The characteristics of using data complexity from every group of training data of multiple dimensional representations, to obtain the multiple groups training data In every group of training data data complexity.
The data characteristics of every group of training data are characterized with a data complexity, by every group of training data of input, Training obtains the data target between that corresponding a data complexity of every group of training data and multiple sorting algorithms.According to institute The precision of data target is obtained, chooses at least one higher sorting algorithm of data target precision, and establish this part of data complexity With the mapping relations of at least one sorting algorithm.For more parts of data complexities included by multiple groups training data, according to upper Mode is stated, the mapping relations of more parts of data complexities and the multiple sorting algorithm are established.
Since the corresponding hyper parameter set of each sorting algorithm is huge, it is therefore necessary to be carried out to the range of hyper parameter set Reduction.In the way of above-mentioned Accuracy Measure, that corresponding a data complexity of every group of training data of training and selected It is suitble to the data target of the hyper parameter set of the sorting algorithm of (precision is higher).According to the precision of the data obtained index, from described In hyper parameter set choose the higher one group of parameter of data target precision as target component, and establish this part of data complexity and The mapping relations of target component described in the hyper parameter set of the sorting algorithm.For more numbers included by multiple groups training data According to complexity, in the manner described above, the mapping relations of the hyper parameter set of more parts of data complexities and each sorting algorithm are established.
For example, initializing the set of multiple sorting algorithms, random forest (random forest, RF) such as is selected, Logistic returns (logistic regression, LR), support vector machines (support vector machine, SVM) etc. Three sorting algorithms, and number is 0,1,2 respectively.
Multiple groups difference training data is chosen, and is trained in above three sorting algorithm respectively, with training gained knot The data precision (i.e. accuracy) of fruit is Measure Indexes, obtains according to the division of precision and is suitble to divide used in each group training data Class algorithm.
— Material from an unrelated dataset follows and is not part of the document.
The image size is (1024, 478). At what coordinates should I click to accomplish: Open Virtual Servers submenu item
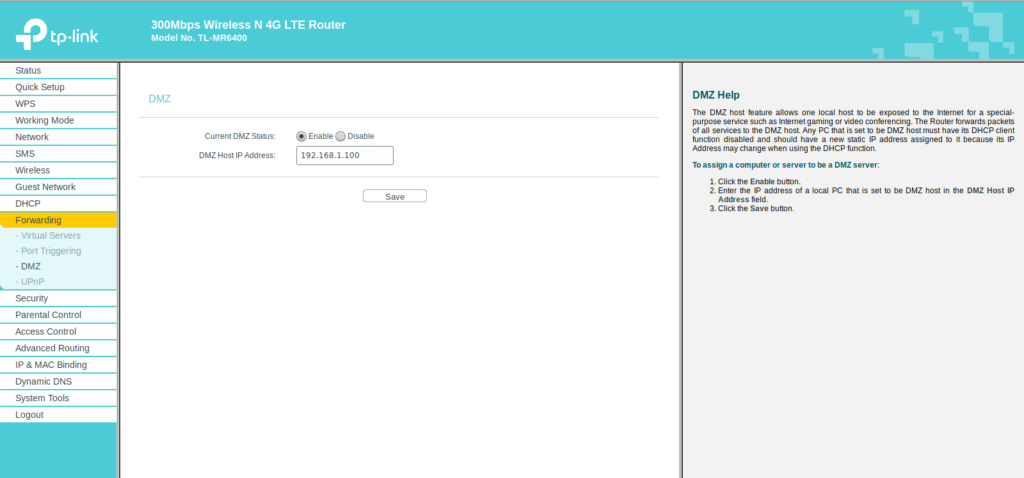coord(51,236)
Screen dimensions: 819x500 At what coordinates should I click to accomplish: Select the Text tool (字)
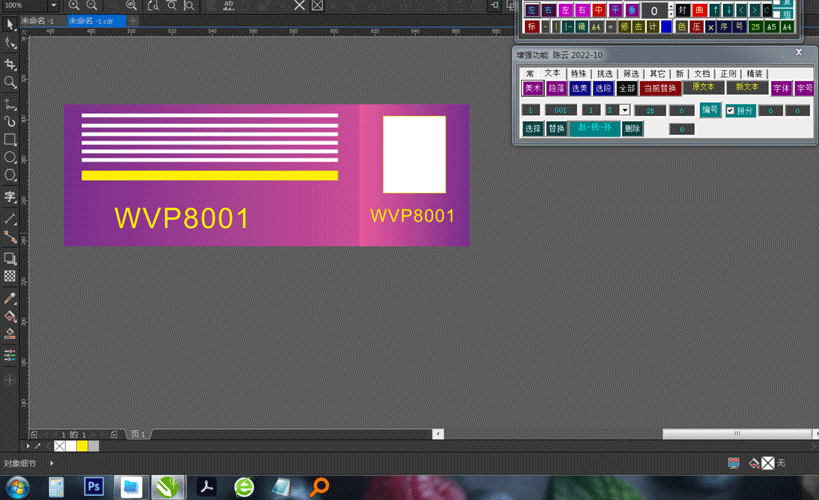(10, 197)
According to data complexity measure, 12 of each group training data included by data complexity are respectively obtained Index under dimension.It is to divide under 12 dimensional representations of a certain group of training data included by data complexity such as the following table 1 The data acquisition system not being trained in above three sorting algorithm.
Table 1
To the data acquisition system under 12 dimensions of each group training data in table 1 included by data complexity according to precision It is divided, selects the corresponding data complexity of this group of training data to be suitble to the sorting algorithm of (corresponding precision is higher), and build Found the mapping relations of this part of data complexity Yu the sorting algorithm.In this manner, more parts of data complexities and multiple points are established The mapping relations of class algorithm.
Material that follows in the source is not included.